Benedict-Jones says that the decision to leave Silver Eye was a difficult one, but that she's "looking forward to working with photographic images and presenting them to the public. And I also want to work with photographers.
"The most important thing is that our museum is creating this department of photography," she says, noting that most comparable institutions have photograph departments and one curator or more.
The Carnegie's collection comprises approximately 4,500 photographs, including works by Pittsburgh and Southwestern Pennsylvania photographers from the 1860s to the present, as well as classical works. The museum is also home to the archives of McKeesport native and international photographer Duane Michals, and the late Pittsburgher Charles "Teenie" Harris, whose work is considered to be among the most important documentations of African-American life in the 20th century.
Recent additions include a gift of more than 150 vintage and contemporary photographs from the George H. Ebbs collection, and the "Pine Flat Portrait Studio" collection by 2008 Carnegie International exhibiting artist Sharon Lockhart.
The museum's connection with photography dates to the early 20th century, when its annual exhibitions of the Pittsburgh Photographic Salon included the works of local and international photographers.
Benedict-Jones will oversee the museum's collection and plan the department's exhibitions and acquisitions.
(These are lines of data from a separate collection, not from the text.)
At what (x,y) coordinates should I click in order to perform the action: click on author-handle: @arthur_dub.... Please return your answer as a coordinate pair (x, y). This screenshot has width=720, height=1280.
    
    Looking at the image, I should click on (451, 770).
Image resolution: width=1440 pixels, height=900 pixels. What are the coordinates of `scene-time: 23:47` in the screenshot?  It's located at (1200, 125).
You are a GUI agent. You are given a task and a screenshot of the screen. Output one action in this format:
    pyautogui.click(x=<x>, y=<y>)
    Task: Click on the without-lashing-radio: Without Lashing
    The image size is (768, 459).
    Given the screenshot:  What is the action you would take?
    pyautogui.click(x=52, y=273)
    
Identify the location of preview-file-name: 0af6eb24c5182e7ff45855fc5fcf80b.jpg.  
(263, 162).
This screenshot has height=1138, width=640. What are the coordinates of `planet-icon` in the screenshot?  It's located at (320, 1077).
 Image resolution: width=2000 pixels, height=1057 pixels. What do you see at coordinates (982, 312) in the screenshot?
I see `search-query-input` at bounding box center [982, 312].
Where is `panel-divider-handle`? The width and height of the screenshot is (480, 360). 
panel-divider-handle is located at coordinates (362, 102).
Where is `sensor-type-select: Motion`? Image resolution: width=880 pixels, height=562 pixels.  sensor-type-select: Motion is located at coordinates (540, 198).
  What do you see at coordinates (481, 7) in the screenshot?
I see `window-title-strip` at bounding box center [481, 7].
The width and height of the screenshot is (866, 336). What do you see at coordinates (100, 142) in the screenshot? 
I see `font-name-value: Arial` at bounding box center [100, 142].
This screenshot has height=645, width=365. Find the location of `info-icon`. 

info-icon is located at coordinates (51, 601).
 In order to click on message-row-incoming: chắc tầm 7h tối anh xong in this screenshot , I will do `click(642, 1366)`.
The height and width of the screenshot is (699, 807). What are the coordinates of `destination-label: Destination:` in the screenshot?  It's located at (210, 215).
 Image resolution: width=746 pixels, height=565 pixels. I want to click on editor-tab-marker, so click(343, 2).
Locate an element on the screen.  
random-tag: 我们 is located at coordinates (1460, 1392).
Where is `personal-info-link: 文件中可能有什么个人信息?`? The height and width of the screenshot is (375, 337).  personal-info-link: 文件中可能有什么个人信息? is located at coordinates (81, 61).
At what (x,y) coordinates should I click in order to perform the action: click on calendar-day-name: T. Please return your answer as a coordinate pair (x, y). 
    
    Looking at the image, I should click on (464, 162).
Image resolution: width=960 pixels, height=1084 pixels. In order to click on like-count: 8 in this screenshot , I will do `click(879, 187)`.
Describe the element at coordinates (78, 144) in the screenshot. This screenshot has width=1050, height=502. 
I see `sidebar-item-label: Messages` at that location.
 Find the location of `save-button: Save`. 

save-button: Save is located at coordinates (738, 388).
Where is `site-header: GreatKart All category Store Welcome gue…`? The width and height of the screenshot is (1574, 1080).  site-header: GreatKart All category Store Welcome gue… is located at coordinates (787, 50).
Already on the books are a traveling exhibition of photography illustrating the international steel industry, which she will co-organize with guest curator Howard Bossen, and an exhibition of Harris' photographs.
Carnegie director Richard Armstrong says she will bring "a wide and discerning acquaintance with photography to the museum, and is a well-respected figure both in Pittsburgh and nationally."
Benedict-Jones co-curated with Charlee Brodsky the popular 1997 Carnegie exhibition "Pittsburgh Revealed: Photographs Since 1850."
She was curator of education at the Frick Art & Historical Center from 1997 to 1999; adjunct curator at the Carnegie from 1994 to 1997; curator of the Polaroid Collection, Cambridge, Mass., from 1989 to 1993; and director of the Clarence Kennedy Gallery, Polaroid Corp., Cambridge, from 1984 to 1989.
For Silver Eye she organized more than 20 exhibitions. She has lectured and taught extensively here and in Europe, including at Carnegie Mellon University.
The Silver Eye board has begun a search for a new director and Benedict-Jones assures that her replacement will find an organization in good order.
"We just had a successful auction, just renovated the building, we have money in the bank, and grant funding is in place for the next two years.
"This is the perfect time to welcome a new person who will come and not be overwhelmed [with challenges] as I was when I came."
In the meantime, she says, "I still have two big months of work at Silver Eye."